Necessidade de diversificar economia é consensual
O barómetro da Fundação Francisco Manuel dos Santos revela também que a maioria dos portugueses gostaria de ter maior influência nas decisões sobre o setor do turismo. Mais de 70% defendem que o Governo deve priorizar o bem-estar dos residentes, mesmo que isso implique uma redução das receitas turísticas. A grande maioria (cerca de 80%) apoia ainda a redução do alojamento local (AL) para responder à crise habitacional.
São sobretudo os residentes em zonas do país com maior exposição à atividade turística que defendem, igualmente, a limitação de visitantes em áreas sobrelotadas. Por outro lado, existe ainda um consenso em relação à necessidade de diversificar a economia, de forma a reduzir a dependência do turismo – apenas 10,4% dos inquiridos discordam totalmente desta ideia.

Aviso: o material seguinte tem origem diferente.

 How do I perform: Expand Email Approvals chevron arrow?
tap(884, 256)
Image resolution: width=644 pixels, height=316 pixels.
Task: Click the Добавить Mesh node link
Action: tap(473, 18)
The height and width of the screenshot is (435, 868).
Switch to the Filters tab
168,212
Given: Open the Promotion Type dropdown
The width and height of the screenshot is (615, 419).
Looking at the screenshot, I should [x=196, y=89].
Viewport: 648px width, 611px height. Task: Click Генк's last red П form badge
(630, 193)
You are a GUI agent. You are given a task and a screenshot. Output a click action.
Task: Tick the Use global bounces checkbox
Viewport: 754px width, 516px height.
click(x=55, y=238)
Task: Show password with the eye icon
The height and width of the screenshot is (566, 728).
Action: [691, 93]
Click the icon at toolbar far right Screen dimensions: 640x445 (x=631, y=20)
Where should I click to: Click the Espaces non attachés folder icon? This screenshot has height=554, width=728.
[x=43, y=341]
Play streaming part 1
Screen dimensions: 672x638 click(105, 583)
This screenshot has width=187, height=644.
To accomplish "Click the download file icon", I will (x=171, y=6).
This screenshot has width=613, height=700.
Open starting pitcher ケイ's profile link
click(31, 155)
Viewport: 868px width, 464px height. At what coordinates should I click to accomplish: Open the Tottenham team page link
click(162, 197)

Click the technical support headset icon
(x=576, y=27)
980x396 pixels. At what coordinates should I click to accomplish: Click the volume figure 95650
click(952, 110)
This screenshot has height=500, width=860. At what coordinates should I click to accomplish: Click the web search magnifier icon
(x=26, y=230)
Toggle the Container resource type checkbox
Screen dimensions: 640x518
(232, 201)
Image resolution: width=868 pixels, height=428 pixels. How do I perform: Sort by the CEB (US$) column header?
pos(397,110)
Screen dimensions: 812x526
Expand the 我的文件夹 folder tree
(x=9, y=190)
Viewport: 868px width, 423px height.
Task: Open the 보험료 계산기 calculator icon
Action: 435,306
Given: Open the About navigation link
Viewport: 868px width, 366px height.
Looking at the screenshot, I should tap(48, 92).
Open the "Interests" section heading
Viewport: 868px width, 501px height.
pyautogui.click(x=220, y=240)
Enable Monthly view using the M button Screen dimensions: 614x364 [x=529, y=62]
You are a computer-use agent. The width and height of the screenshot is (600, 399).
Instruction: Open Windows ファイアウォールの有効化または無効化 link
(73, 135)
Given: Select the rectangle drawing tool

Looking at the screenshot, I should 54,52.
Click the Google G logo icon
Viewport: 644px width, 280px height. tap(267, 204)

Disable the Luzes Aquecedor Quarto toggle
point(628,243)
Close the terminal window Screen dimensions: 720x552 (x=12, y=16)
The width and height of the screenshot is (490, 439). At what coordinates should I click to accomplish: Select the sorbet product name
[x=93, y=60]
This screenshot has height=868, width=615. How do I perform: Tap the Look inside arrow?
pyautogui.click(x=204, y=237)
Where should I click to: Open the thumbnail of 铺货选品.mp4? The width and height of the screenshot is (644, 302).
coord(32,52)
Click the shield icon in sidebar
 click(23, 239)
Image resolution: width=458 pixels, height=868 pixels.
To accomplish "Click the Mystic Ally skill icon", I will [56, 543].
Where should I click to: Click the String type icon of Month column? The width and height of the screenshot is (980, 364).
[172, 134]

Quando questionados sobre qual seria o cenário ideal para o turismo nos próximos cinco anos na área onde residem – utilizando uma escala em que 1 representa uma “redução significativa” e 5 um “crescimento significativo” –, a média de respostas foi de 3,57.
Este valor, situado no polo positivo da escala, indica uma preferência dos portugueses inquiridos por um “crescimento moderado e controlado, acima da manutenção (3), mas aquém de um aumento acentuado”, e “potencialmente traduz a valorização do equilíbrio entre dinamismo económico e capacidade de absorção do território, desincentivando trajetórias de expansão acelerada suscetíveis de agravar as pressões já identificadas“.

O barómetro do turismo, divulgado esta quarta-feira pela FFMS, teve por base uma amostra de 1.072 entrevistas presenciais, telefónicas e online, realizadas entre 22 de abril e 2 de julho deste ano.